GINGRICH SHOWS WHY HE'S A CONTENDER AND SANTORUM'S AN ALSO-RAN
See, this should work for Rick Santorum in his pursuit of the Republican nomination -- it's mean-spirited, it's sanctimonious and self-righteous. Problem is, it doesn't hit enough crazy-base pleasure centers. It's too amorphous, too general. It's not specific and vivid:
During a town hall meeting in Ottumwa, Iowa Friday afternoon, Rick Santorum argued that Americans receive too many government benefits and ought to "suffer" in the Christian tradition. If "you're lower income, you can qualify for Medicaid, you can qualify for food stamps, you can qualify for housing assistance," Santorum complained, before adding, "suffering is part of life and it's not a bad thing, it is an essential thing in life."
How do you do it? This is how you do it:
Via POLITICO's Reid Epstein, Newt Gingrich tonight said at an address at Harvard that child work laws "entrap" poor children into poverty - and suggested that a better way to handle failing schools is to fire the janitors, hire the local students and let them get paid for upkeep.
The comment came in response to an undergrad's question about income equality during his talk at Harvard's Kennedy School.
"This is something that no liberal wants to deal with," Gingrich said. "Core policies of protecting unionization and bureaucratization against children in the poorest neighborhoods, crippling them by putting them in schools that fail has done more to create income inequality in the United States than any other single policy. It is tragic what we do in the poorest neighborhoods, entrapping children in, first of all, child laws, which are truly stupid.
"You say to somebody, you shouldn't go to work before you're what, 14, 16 years of age, fine. You're totally poor. You're in a school that is failing with a teacher that is failing. I've tried for years to have a very simple model," he said. "Most of these schools ought to get rid of the unionized janitors, have one master janitor and pay local students to take care of the school. The kids would actually do work, they would have cash, they would have pride in the schools, they'd begin the process of rising." ...
If you're a fan of far-right demagoguery, there's so much to admire here. Notice how the simple act of paying people to clean and maintain schools is now "bureaucratization." (Boo! Hiss!) Notice how the main enemy seems to be liberals -- and not just liberals, but eggheady, social-engineering-obsessed, bureaucratizing liberals (a class of people he demonizes at Harvard, no less) ... and yet Newt's attack also takes out evil broom-wielding union thugs.

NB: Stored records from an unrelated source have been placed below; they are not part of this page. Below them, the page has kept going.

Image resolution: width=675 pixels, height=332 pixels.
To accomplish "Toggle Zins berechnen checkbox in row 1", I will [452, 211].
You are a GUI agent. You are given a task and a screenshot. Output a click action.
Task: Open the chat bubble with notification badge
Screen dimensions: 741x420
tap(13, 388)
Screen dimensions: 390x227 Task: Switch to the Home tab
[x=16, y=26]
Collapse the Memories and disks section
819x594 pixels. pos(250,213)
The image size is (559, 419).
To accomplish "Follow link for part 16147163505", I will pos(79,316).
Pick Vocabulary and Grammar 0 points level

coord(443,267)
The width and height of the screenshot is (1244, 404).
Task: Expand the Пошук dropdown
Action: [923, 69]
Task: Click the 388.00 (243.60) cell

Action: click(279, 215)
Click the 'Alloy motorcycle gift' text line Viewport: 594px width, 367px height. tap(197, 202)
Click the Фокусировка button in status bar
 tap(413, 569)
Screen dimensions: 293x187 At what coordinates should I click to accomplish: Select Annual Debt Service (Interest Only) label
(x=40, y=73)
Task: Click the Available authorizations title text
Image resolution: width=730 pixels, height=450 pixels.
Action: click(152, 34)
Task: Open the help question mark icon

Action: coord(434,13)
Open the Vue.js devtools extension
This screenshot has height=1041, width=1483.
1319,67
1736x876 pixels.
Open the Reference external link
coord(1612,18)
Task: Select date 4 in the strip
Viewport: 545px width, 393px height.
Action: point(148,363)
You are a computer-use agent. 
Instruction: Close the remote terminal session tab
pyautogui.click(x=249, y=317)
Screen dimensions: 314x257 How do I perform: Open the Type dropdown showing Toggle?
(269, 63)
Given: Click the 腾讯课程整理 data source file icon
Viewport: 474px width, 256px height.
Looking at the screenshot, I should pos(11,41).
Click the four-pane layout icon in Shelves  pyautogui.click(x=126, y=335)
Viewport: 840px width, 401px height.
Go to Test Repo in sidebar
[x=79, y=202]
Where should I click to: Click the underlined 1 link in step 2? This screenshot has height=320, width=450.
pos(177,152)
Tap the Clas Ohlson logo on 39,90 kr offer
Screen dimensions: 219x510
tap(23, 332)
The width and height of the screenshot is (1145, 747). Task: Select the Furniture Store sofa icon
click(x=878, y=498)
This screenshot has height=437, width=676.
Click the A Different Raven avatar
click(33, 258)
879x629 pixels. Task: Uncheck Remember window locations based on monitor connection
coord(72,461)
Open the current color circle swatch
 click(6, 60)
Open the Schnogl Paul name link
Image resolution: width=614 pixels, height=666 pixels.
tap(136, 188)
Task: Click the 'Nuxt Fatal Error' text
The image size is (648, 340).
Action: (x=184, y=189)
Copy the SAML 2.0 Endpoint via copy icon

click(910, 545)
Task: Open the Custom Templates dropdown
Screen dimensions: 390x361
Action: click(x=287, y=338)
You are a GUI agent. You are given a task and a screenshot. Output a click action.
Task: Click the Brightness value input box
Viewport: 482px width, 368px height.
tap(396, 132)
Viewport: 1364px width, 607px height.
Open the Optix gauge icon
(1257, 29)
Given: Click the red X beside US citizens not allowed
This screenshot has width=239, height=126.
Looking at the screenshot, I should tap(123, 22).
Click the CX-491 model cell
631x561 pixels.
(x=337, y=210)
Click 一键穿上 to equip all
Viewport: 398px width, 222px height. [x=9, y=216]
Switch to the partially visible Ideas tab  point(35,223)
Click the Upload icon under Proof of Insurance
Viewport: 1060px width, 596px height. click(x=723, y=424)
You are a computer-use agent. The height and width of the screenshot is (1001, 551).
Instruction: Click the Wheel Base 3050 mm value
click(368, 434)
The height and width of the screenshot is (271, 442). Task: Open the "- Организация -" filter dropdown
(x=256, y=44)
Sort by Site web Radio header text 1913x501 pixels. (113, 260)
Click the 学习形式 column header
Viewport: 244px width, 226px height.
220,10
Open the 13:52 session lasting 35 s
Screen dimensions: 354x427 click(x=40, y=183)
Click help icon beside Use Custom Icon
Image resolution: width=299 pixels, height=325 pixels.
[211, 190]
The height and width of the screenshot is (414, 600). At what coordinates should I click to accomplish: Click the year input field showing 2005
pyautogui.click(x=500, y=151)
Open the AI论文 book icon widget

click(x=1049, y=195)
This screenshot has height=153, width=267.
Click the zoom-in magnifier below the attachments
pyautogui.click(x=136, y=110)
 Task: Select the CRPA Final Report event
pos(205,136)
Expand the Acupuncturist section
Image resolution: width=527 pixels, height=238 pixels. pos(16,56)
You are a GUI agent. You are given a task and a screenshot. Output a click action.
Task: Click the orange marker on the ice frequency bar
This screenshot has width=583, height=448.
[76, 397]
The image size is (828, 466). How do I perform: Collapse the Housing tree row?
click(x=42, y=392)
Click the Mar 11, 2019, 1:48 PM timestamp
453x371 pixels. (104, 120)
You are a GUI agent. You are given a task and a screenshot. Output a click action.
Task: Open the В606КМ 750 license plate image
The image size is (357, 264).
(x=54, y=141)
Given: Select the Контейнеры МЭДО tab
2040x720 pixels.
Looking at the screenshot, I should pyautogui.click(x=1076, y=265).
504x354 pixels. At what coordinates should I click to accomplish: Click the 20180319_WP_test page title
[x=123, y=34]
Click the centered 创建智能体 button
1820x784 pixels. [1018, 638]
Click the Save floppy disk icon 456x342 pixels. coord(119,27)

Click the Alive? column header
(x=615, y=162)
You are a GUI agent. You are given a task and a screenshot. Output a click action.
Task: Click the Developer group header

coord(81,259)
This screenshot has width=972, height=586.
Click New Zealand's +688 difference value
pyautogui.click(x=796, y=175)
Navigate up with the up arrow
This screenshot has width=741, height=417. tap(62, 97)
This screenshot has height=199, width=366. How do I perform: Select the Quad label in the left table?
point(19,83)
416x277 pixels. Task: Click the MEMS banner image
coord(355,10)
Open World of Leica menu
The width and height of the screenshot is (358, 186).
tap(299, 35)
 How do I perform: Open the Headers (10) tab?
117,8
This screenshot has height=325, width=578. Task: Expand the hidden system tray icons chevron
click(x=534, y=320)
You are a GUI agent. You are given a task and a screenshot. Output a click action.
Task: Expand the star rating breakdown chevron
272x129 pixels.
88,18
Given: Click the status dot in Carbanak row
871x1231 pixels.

But there's more. This is for the children. Making them clean the schools is good for them. This plays in the brains of wingnuts one of two ways: either (a) they imagine hoodlums and ruffians being kept off the streets by doing the sort of work they should just be consigned to at birth and forced to accept for life, or (b) they think this is how you save the underclass from a life of liberal dependency, by turning them into a sort of neckerchief-wearing Gingrich Youth, a cadre of Young Newtian Pioneers doing vigorous labor as a means of refuting the notion that the nation has gone flabby.
Or maybe these young toilers are meant to conjure up images of elderly GOP voters' hardy younger days, when it was routine to work three jobs after school and help Dad on the farm and walk two miles to the one-room schoolhouse in bare feet. (Never mind the fact that the aging teabaggers are far more likely these days to be of the Woodstock Generation in Medicaid-provided scooters.)
Newt's good at this stuff. He's earned his spot at the top.